Director Ridley Scott acts as lead prosecutor in “Exodus: Gods and Kings,” putting God on trial using one of the Bible’s most famous stories. The accused stands charged with capriciousness, meanness, petty jealousy, and simply being an all-around jerk.

The film follows only the bare outlines of the Biblical story. An anachronistic title character leads the film, a modern skeptic scoffing at superstition plunked down in the Nile valley. Moses (Christian Bale) believes himself the Egyptian cousin to the future Pharaoh Ramses (Joel Edgerton). When Ramses ascends to the throne, he drives Moses away. Turns out, Moses is not Egyptian at all, but was adopted by a princess, and is truly the son of a lowly Hebrew slave.

Fleeing into the wilderness, Moses meets a local girl (Maria Valverde), marries, and settles into a life of sheepherding. But one day—wouldn’t you know?—he gets knocked on the head. He sees first a burning bush, then a small, angry boy who chides him about his lack of concern for his suffering people. Moses is to return to Egypt and free his people, by force if necessary. Tellingly, Moses carries a sword, never a staff.

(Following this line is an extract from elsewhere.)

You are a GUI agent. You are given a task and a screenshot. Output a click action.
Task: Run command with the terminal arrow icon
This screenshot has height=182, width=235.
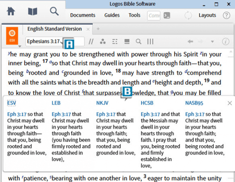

Moses grudgingly obeys this petulant deity. He confronts his would-be cousin Ramses, but there’s a much more sinister force at work. Soon plagues start afflicting the people of Egypt, down to the precious son in Ramses’ castle.

Weak Sauce from Rich Subject Matter

It would be prohibitive to chronicle all the ways the movie changes the Biblical story, and unnecessary. Accuracy was never the point. Even God’s great moment of self-revelation that has launched a thousand M.Div. theses, “I AM THAT I AM” is reduced merely to “I Am,” for no apparent reason.

The central conflict is not between Moses and Ramses, but between little-boy-God and Moses.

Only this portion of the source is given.